The news is not necessarily new.
Earlier this year, stats were piling up on the various industries that were experiencing severe shortages of workers. A story published in February at https://www.truckerstraining.com/top-10-jobs-shortage-workers/, a site designed for the trucking industry, listed the top 10 occupations hardest hit by lack of employees, and from the bottom up, those occupations were nurses, drivers, engineers, teachers, IT staff, sales, laborers, restaurant/hotel staff, accountants and skilled workers.
Two of the top 10 directly affect produce and onions, with trucking number 9 and foodservice number 3 on the list.
Opinions on ramifications vary, but the general consensus is that the pandemic is at the root. In a June 9 article published by Restaurantdive.com, the author cites one major pandemic-caused reason for the quit rate given by employers as well as another reason given by employees.
Employers cited extra unemployment benefits as having kept employees from returning to their jobs, and the employees themselves indicated it was low wages and tips coupled with safety concerns that prompted them to think about working in other fields.
The whole story can be read at https://www.restaurantdive.com/news/quit-rate-for-restaurant-workers-hits-all-time-high/601496/.
Reporter Julie Littman noted that the hotel/restaurant industry reported in April 1.3 million job openings, up from just under a million in March. That was roughly five times the number of openings in the early part of the pandemic. The hiring level in April was 1.2 million, compared to 395,000 at the same time in 2020. The industry is hiring, but one takeaway in Littman’s article was a quit rate of 5.6 percent, which the piece said represents an all-time high.
At the same time fast-food and family chains have set lofty hiring goals, with some restaurants offering new phones or hiring bonuses to bring employees in, and wages were rising in the spring. April saw an average hourly for non-supervisory at close to $15, up a dollar from January.
Layoffs had also slowed drastically, with 188,000 in April 2021 compared to nearly 2 million in April 2020.

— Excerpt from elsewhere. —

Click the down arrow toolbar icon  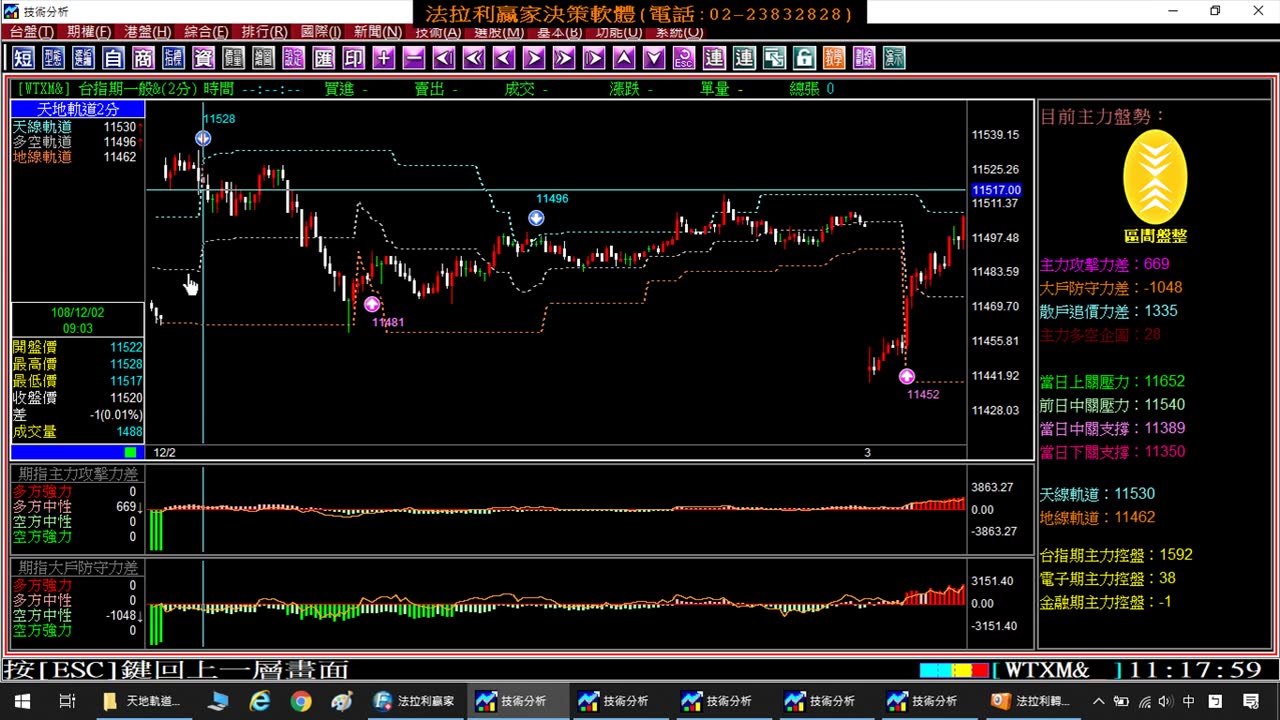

Litmann said the industries are “clearly switching to massive hirings instead of mass layoffs.”
Another take on the worker shortage can be found at
https://nypost.com/2021/06/20/worker-shortage-sparks-rent-a-staffer-boom-in-food-industry/, which said that New York food suppliers are hiring “mercenary truckers from Alabama — and they’re putting them up in hotels in the Bronx because they can’t find local drivers.”
The temporary worker response, or “rent-a-staffer,” as the headline called it, was outlined by author Lisa Fickenscher on June 20. She said that in addition to hiring from out of state and providing lodging, employers are also using recruiters to secure the workers.
The tactic, she said, is also “helping drive up prices for consumers.”
One CEO of a supplier for the foodservice industry said no one had considered such measures prior to the pandemic. The exec also said he’d lost 40 percent of his truckers and warehouse workers during COVID-19, forcing him to bring in workers from other areas as foodservice began opening up this spring.
The number of trucking jobs cut in April 2020 was the single largest ever, the story said in quoting the Bureau of Labor Statistics, with 88,300 jobs gone.
The CEO contacted a supplemental service operation that rents out truckers, and the CEO said the cost of such services was a premium, and a trucker outsourcing operation said the lack of employees was critical, particularly in the food sector. That is demonstrated at supermarkets experiencing a lack of warehouse workers.
In the meantime, the labor shortages and high wages are bringing higher prices at the register, with the food supplier CEO noting a 7 percent average increase in the first quarter, more than twice the normal increase of 2-3 percent.
Staples have seen spikes of more than 50 percent for some items, and meat is up by about 20 percent, the CEO said.
The story looked at the lack of drivers in the food industry specifically and wrote that the shortfall of some 15,000 drivers, coupled with the shortfall of 17,500 warehouse workers, translates to a vacancy rate of approximately 12 percent per company.
The story cited sources who said drivers can make $3,000 per week now, and Craigslist posts show jobs offering not only the $2,000-$3,000 per week incentive but also signing bonuses. One such bonus was $15,000, the story said – with the qualifications including six months’ experience and a clean driving record.